DOCUMENT PASSAGE –
Syria currently is a secular state and Syrian Jews and Christians have long had a secure home there with their rights protected by the state. Christians have had roles in the government, civil service and armed forces.
In 1972, in Damascus, I interviewed Rabbi Salim Totah, the 65 years old head of the Jewish Community Council in Damscus. I wonder if he is still alive? What does his community today think of the strife that is encroaching on their quarter. A foreign resident of Damascus told me then of the Jews in Damascus that “it is no bed of roses for them, but it is not a concentration camp either.” Today expulsion hovers on the horizon like the fate that Libyan Jews suffered.
The Jews I visited in the Haryat al Yahud quarter in Damascus back then had their own schools and the freedom to own property and engage in professions and trade. A business man told me, “We prefer to live together so we are near our synagogues, schools and kosher shops”.
Will that continue under the successors to the Assad regime?

TASKS –
[1] In the passage on Syrian Jews, what did the Jews in the Haryat al Yahud quarter have when the author visited?
[2] Please recast the paragraph of the Syrian Jews passage that begins "The Jews I visited" as a short bulleted list that keeps its main facts.
[3] From the Syrian Jews passage, quote everything from "Syria currently is" down to "and armed forces.".

DATASET SECTION –
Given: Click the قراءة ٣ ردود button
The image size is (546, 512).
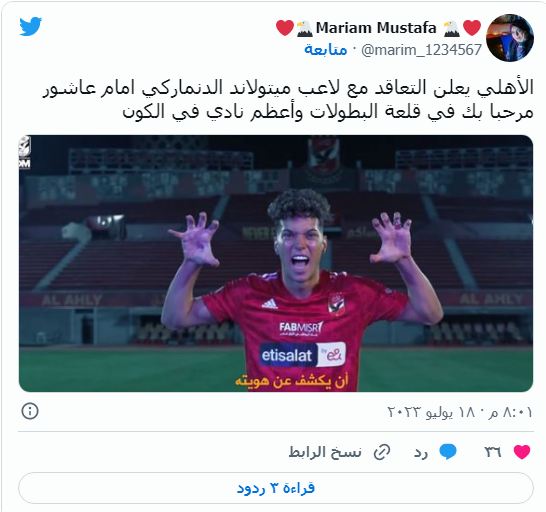Looking at the screenshot, I should click(x=276, y=488).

ANSWERS GIVEN –
[1] They had their own schools and the freedom to own property and engage in professions and trade.

[2]
- The Jews in the Haryat al Yahud quarter of Damascus had their own schools.
- They were free to own property and to work in professions and trade.
- A businessman said they preferred living together to be near their synagogues, schools and kosher shops.

[3]
Syria currently is a secular state and Syrian Jews and Christians have long had a secure home there with their rights protected by the state. Christians have had roles in the government, civil service and armed forces.